Segment Start: Records shown

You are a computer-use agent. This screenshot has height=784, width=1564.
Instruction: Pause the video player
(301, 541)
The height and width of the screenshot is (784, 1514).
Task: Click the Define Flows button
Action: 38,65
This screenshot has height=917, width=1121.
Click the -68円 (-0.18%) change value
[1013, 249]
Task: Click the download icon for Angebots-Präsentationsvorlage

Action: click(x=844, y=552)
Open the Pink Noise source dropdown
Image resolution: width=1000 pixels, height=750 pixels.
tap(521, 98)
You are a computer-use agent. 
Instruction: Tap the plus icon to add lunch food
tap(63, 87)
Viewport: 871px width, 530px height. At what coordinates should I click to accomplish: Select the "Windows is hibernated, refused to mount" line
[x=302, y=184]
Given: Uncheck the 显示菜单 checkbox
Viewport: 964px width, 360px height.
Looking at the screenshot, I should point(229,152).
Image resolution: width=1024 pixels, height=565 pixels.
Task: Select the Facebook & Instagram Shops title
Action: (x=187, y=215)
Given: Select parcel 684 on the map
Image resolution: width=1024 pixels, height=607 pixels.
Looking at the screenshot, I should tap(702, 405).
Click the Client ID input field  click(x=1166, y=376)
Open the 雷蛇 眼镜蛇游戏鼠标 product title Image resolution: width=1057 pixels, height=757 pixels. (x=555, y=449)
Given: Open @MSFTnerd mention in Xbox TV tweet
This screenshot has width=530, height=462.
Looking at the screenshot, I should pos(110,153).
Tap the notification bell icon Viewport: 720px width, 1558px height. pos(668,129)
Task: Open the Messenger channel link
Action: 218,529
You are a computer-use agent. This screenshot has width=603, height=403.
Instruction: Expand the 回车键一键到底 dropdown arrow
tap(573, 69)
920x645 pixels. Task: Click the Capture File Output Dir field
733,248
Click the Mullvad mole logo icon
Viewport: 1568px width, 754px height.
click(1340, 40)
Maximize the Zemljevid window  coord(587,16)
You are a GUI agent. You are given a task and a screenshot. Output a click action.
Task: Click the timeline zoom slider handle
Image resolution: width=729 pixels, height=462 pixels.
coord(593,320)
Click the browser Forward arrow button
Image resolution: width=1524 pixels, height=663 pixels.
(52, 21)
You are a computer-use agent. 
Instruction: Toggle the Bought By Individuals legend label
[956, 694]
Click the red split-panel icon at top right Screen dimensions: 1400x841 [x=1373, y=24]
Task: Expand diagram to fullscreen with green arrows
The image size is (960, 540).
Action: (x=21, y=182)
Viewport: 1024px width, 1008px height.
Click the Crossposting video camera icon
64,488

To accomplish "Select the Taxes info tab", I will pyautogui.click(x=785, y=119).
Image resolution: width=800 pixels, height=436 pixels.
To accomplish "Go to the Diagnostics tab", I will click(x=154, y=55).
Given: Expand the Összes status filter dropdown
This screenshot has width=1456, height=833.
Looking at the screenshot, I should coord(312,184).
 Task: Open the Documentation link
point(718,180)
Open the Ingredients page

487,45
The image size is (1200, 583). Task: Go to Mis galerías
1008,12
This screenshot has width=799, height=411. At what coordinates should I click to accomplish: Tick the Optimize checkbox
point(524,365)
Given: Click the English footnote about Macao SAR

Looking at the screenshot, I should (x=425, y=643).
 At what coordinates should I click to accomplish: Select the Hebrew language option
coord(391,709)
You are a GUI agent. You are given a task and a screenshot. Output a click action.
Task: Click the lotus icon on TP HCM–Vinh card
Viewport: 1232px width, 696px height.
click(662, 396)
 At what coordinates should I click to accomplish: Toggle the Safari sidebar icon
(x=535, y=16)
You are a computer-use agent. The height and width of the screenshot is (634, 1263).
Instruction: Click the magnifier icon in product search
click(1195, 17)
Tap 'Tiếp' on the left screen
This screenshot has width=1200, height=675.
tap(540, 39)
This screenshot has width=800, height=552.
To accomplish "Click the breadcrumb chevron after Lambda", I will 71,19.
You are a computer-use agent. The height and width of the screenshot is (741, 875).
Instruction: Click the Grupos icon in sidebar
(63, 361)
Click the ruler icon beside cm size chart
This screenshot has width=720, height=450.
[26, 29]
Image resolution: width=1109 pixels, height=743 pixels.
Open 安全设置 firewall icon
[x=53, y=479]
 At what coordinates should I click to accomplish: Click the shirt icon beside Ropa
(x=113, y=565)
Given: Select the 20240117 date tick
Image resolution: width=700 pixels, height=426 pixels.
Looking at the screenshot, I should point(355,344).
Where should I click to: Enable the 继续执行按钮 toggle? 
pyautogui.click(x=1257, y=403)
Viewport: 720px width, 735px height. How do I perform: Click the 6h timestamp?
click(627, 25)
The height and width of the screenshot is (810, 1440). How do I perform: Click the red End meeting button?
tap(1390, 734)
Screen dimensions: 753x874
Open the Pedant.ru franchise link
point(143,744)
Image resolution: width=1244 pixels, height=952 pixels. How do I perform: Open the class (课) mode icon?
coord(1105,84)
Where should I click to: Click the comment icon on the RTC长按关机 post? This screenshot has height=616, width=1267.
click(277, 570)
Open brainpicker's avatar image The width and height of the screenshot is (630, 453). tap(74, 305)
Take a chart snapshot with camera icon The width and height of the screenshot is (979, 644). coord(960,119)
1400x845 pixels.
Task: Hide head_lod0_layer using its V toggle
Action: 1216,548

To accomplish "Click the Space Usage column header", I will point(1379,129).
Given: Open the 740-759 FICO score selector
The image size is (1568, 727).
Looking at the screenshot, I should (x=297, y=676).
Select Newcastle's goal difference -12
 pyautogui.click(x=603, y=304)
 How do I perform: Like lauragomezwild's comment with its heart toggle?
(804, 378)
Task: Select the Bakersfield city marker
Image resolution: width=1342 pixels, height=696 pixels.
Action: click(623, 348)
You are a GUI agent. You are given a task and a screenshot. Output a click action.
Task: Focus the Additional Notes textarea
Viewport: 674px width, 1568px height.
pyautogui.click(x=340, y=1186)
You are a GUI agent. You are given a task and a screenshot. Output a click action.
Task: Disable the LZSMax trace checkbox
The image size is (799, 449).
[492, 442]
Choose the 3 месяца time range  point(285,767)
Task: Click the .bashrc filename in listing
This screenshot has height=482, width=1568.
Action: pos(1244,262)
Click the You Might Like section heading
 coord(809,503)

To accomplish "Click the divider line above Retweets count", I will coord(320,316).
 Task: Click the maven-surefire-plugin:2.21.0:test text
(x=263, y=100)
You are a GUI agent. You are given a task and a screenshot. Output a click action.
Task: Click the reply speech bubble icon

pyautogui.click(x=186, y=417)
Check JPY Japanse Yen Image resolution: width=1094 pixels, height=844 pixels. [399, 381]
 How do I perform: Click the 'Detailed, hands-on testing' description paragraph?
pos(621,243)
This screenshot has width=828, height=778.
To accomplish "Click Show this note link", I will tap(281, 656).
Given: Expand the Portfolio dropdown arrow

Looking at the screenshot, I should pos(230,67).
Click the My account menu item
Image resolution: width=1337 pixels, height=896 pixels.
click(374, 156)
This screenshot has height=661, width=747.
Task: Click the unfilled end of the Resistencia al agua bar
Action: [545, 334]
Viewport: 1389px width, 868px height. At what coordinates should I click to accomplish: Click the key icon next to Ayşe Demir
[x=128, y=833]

Segment End: Records shown

- **Problem statement**
Where a line in the records above includes the string "computer", show it.

- **Exercise solution**
You are a computer-use agent. This screenshot has height=784, width=1564.
You are a computer-use agent. 
You are a computer-use agent. This screenshot has width=603, height=403.
You are a computer-use agent. 
You are a computer-use agent. The height and width of the screenshot is (634, 1263).
You are a computer-use agent. The height and width of the screenshot is (741, 875).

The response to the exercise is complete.